Anyone who has observed a number of comets, as I have over the last 54 years, knows that they come in an amazing variety of shapes and sizes. Aside from differences in mass and orbit, each one has a history: how many times has it visited the inner Solar System, and how close to the Sun has it passed?
Each time a comet passes close to the Sun it loses material: that's where its tail comes from. Some comets, like Halley, seem to have abundant reserves of material, so put on a great show most of the time. 1986 was an aberration due to a poor placement of Halley's orbit relative to the Earth's position. Other comets are quite small, like Elenin, and it takes only a coronal mass ejection to "blow them out," as happened on August 19.

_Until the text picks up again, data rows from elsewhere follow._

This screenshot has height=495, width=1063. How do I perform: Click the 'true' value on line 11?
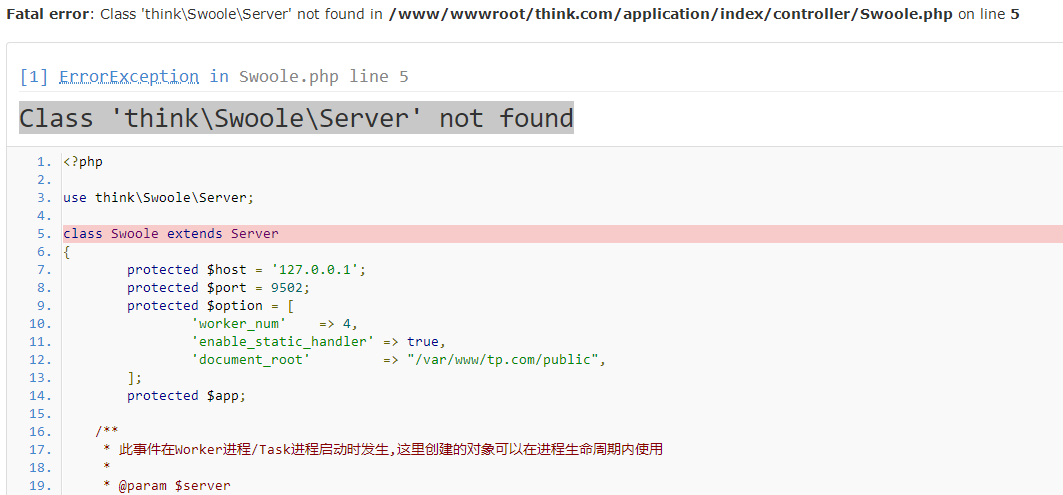422,342
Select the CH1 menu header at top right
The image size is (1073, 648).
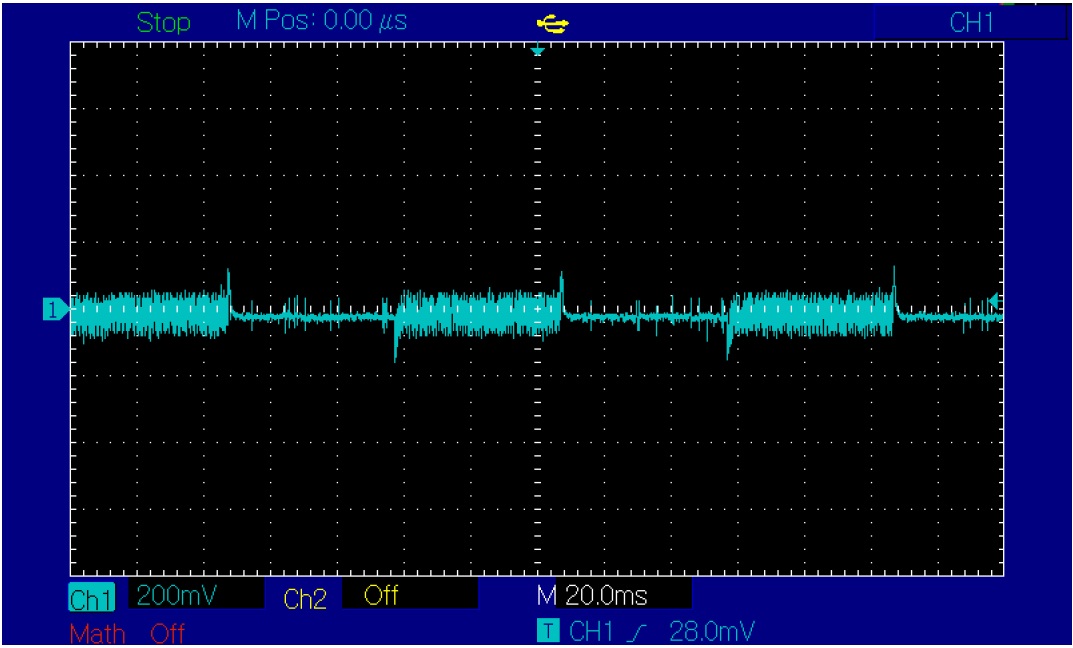point(969,24)
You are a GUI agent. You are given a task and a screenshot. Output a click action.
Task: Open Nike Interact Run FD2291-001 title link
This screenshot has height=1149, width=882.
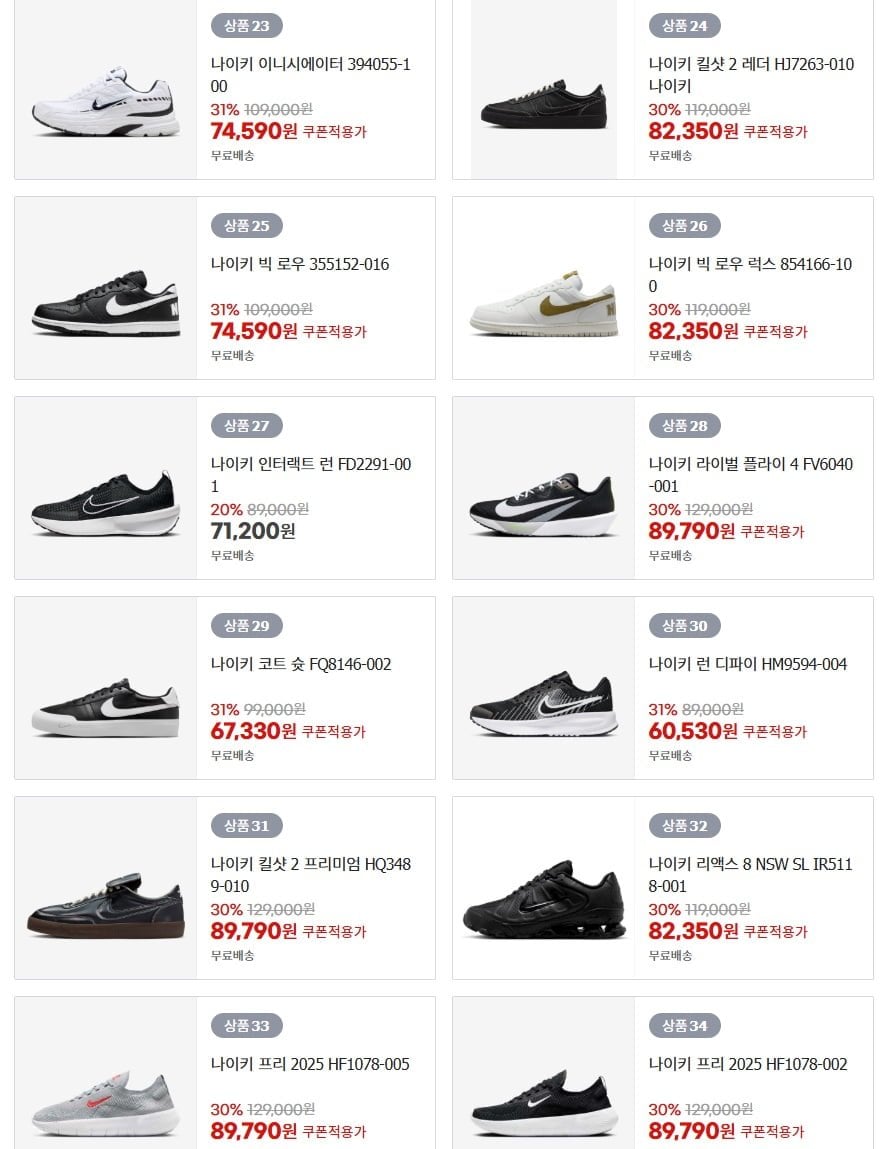(x=311, y=475)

Not all comet produce tails. The usual measure of a comet is that it forms a coma (expanding tenuous dust atmosphere), and Comet Elenin certainly did this. Its coma reached 200,000 km in diameter. It also shows a small tail in images made of it just prior to its encounter with the CME. No asteroid behaves like this.
I'm a bit baffled by your statement "By naked-eye observation, it doesn't look like the other famous comets" since Elenin, at its very brightest, only reached 10th magnitude, well below naked eye visibility.
In short, Elenin was an ordinary small comet, similar to many which visit the inner Solar System every year. Don't compare it to the great comets which we see only once or twice in a lifetime.